To raise money, Unior sold Unitur, the tourism subsidiary that ran the Rogla resort and Terme Zreče, to the investment fund Advance Capital Partners in May 2025, for a price reported at €12.2 million, and sold its Serbian machining subsidiary Unior Components to a consortium of Kolektor group companies that August. An independent business review by KPMG in late 2025 reportedly concluded that the group needed about €47 million of fresh capital; management neither confirmed nor denied the figure. Slovenian Sovereign Holding rejected an offer from the Šešok family, owners of the Iskra group, to buy a majority stake for a symbolic one euro alongside a binding commitment to invest €40 million.

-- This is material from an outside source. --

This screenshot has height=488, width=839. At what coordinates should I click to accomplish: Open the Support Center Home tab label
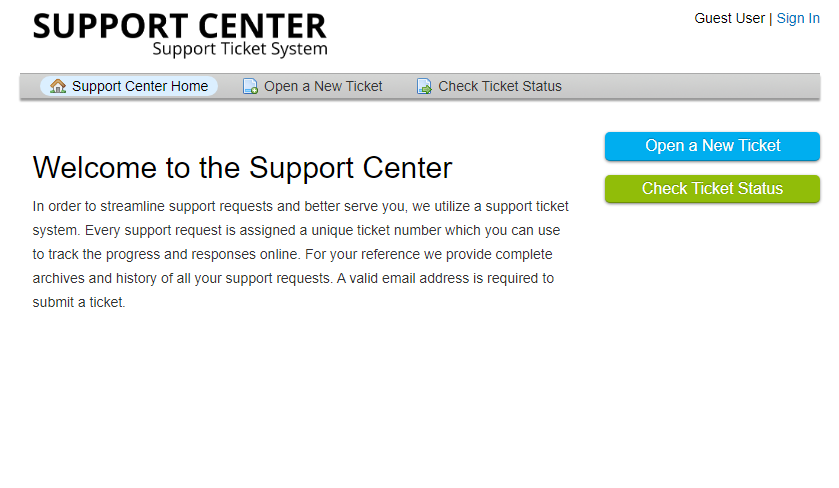[x=140, y=86]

The 2025 group loss narrowed to €5.1 million, helped by the disposals, and the parent company returned a small profit. In May 2026 Unior signed a standstill agreement with its six creditor banks, the largest of them NLB and OTP Bank, as a step towards recapitalisation and rescheduling of its remaining debt; a market sounding for a capital increase began the following month, with Slovenian Sovereign Holding saying it was prepared to invest alongside Kapitalska družba and open to the entry of a strategic owner.

== Operations ==
Unior's continuing operations comprise two programmes, forged parts and hand tools; a third, special machine building, stopped taking new orders in 2024 and is being wound down. The group operates forges in Zreče and Vitanje in Slovenia, in Vinkovci in Croatia and, through a 50-percent joint venture, in Yuyao in China; hand tools are made at three Slovenian sites, in Zreče, Vitanje and Lenart. The group employed 2,062 people at the end of 2025, most of them in Slovenia, and the company calls itself the largest employer in its region.

=== Forging ===
Forging accounted for 81 percent of group revenue in the first nine months of 2025. About 95 percent of forge output goes to the automotive industry; customers include Volkswagen, Audi, Renault and BMW as well as component suppliers such as ZF Friedrichshafen and Bosch, and the company describes itself as the world's leading producer of forged steering-mechanism parts for passenger cars. The cycling website Pinkbike wrote in 2017 that Unior was among Europe's three largest forging companies.

=== Hand tools ===
Hand tools have been made at Zreče since the company's founding and are sold under the Unior brand in about 120 countries. Unior does nearly all of its production in-house: forging, heat treatment, machining, plating and assembly take place at its own plants, a model the trade site Bikerumor has described as rare among toolmakers.

=== Bicycle tools ===
Unior has produced a dedicated bicycle-tool range since 2005, developed out of its existing hand-tool business. Bicycle manufacturers including Trek, Specialized and Giant are among the customers of its specialist tool lines. The company entered the North American market in 2015 through a distribution agreement with Trek and opened an online store for the United States market at the end of 2016. In North America its bicycle tools carry red handles rather than the blue used elsewhere; Park Tool holds a United States trademark on the colour blue for bicycle tools.

== Ownership ==
Unior has 2,838,414 shares, which trade in the standard-market segment of the Ljubljana Stock Exchange. As of 30 September 2025 the largest shareholders were Slovenian Sovereign Holding with 39.4 percent, the steelmaker Štore Steel with 12.3 percent and the state pension-fund manager Kapitalska družba with 5.6 percent. Unior in turn holds 29.25 percent of Štore Steel. A joint attempt by the steelmaker's shareholders to sell it collapsed in November 2024, after the steel group SIJ withdrew an indicative €70 million offer; Unior has said it is continuing the sale process for its stake.

== Sponsorship ==
Unior supplies workshop tools to professional cycling teams. Team Sky named Unior its official tool partner from the 2016 season, at a time when its tools were also used by the Etixx–Quick-Step, Movistar Team and Trek–Segafredo teams. As of 2026, it supplies the Trek WorldTour team, which races as Lidl–Trek, along with several mountain-bike teams, and together with the Slovenian brake-pad maker Sinter it runs a factory mountain-bike racing team, Unior–Sinter.